=== BRANO FORNITO ===
────────

Secondo me il pericolo piú grande sta nel non accettare di essere ignorante e di diventare, in molti casi, arroganti. Pretendere di saperne di piú della comunità scientifica, affidarsi a ciarlatani che vendono sogni e facili risposte a domande difficili, portano a errori di valutazione colossali che mettono in pericolo la vita delle persone e confondono, generano panico, frustrazione, rabbia. E ciò avviene non solo in ambito pubblico, ma anche e direi soprattutto in ambito privato. Nel nostro modo di relazionarci con gli altri, spesso i nostri Bias ci inducono ad arroccarci sulle nostre posizioni senza chiederci se siano le piú giuste e le migliori, spesso rischiando (e riuscendoci) di sabotare i nostri progetti. Porto un esempio personale molto recente: quando ho organizzato la live per festeggiare la Festa della Liberazione il 25 Aprile scorso, ho avuto dei problemi tecnici che non riuscivo a superare. E mentre mi disperavo per cercare una soluzione, continuavo ad inveire contro tutti tranne che contro il vero colpevole di quella debacle, la mia supponenza. Ero infatti talmente convinto che solo la mia soluzione potesse essere quella giusta da scartare piú volte quella che mi veniva proposta dall'altra persona con cui stavo lavorando, disposto anche a rinunciare pur di non prenderla in considerazione. Solo dopo, a mentre fredda e verificando con i miei occhi il mio errore, sono riuscito a capire che quello che mi faceva parlare non era altro che un Bias che mi portava a credere di essere piú capace e informato del mio interlocutore.

────────

=== ESTRATTI DEI DATI ===
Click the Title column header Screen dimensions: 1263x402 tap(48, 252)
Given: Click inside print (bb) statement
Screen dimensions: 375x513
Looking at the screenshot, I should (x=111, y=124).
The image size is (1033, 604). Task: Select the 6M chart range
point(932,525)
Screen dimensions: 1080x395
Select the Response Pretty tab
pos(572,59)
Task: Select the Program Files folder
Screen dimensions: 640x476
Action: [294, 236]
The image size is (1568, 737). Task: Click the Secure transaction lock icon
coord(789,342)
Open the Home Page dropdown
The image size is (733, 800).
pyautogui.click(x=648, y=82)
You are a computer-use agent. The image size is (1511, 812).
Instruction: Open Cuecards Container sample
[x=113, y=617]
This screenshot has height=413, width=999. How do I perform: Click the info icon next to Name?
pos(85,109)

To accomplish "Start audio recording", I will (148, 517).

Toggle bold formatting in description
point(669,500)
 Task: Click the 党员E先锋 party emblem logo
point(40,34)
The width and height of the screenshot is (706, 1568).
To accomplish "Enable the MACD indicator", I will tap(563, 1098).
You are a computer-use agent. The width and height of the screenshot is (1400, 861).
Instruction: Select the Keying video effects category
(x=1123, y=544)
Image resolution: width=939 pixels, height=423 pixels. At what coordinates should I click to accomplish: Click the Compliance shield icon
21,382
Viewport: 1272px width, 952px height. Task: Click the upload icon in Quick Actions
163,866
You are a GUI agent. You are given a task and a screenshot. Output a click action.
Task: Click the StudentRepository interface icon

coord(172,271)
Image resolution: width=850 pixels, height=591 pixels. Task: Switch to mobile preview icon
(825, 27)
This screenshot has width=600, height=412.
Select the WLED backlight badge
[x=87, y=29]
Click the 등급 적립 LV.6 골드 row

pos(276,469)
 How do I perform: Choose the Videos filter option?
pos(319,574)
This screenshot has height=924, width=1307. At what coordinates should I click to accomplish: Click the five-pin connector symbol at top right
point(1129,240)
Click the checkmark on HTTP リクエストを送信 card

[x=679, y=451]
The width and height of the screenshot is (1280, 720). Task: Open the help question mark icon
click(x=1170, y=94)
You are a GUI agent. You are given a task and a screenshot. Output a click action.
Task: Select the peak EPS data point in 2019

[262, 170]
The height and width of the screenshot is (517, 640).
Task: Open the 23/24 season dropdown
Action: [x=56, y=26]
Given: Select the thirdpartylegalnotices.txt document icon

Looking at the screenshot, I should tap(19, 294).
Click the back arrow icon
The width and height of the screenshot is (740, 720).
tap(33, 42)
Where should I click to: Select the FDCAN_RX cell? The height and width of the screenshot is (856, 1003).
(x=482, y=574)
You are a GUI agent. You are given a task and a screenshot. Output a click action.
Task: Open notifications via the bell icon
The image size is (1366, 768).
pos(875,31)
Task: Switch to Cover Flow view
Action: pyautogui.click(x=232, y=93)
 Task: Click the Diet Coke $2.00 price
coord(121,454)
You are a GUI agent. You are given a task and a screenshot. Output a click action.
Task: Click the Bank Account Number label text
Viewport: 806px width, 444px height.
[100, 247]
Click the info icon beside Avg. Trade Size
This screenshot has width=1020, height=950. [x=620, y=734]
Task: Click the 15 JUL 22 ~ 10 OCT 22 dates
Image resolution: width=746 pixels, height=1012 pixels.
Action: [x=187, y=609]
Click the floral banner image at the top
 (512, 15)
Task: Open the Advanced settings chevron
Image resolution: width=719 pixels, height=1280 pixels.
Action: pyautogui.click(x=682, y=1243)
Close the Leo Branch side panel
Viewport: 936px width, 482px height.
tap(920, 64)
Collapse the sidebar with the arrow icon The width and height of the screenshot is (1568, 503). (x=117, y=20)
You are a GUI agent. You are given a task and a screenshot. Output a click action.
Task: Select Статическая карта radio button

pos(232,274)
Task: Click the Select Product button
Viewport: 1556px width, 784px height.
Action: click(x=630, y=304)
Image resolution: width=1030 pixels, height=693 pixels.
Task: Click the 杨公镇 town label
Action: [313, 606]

────────

=== RICHIESTA DI LAVORO ===
Ricopia per intero e senza alcuna modifica il brano sui bias riportato prima dei dati.

=== ESERCIZIO SVOLTO ===
Secondo me il pericolo piú grande sta nel non accettare di essere ignorante e di diventare, in molti casi, arroganti. Pretendere di saperne di piú della comunità scientifica, affidarsi a ciarlatani che vendono sogni e facili risposte a domande difficili, portano a errori di valutazione colossali che mettono in pericolo la vita delle persone e confondono, generano panico, frustrazione, rabbia. E ciò avviene non solo in ambito pubblico, ma anche e direi soprattutto in ambito privato. Nel nostro modo di relazionarci con gli altri, spesso i nostri Bias ci inducono ad arroccarci sulle nostre posizioni senza chiederci se siano le piú giuste e le migliori, spesso rischiando (e riuscendoci) di sabotare i nostri progetti. Porto un esempio personale molto recente: quando ho organizzato la live per festeggiare la Festa della Liberazione il 25 Aprile scorso, ho avuto dei problemi tecnici che non riuscivo a superare. E mentre mi disperavo per cercare una soluzione, continuavo ad inveire contro tutti tranne che contro il vero colpevole di quella debacle, la mia supponenza. Ero infatti talmente convinto che solo la mia soluzione potesse essere quella giusta da scartare piú volte quella che mi veniva proposta dall'altra persona con cui stavo lavorando, disposto anche a rinunciare pur di non prenderla in considerazione. Solo dopo, a mentre fredda e verificando con i miei occhi il mio errore, sono riuscito a capire che quello che mi faceva parlare non era altro che un Bias che mi portava a credere di essere piú capace e informato del mio interlocutore.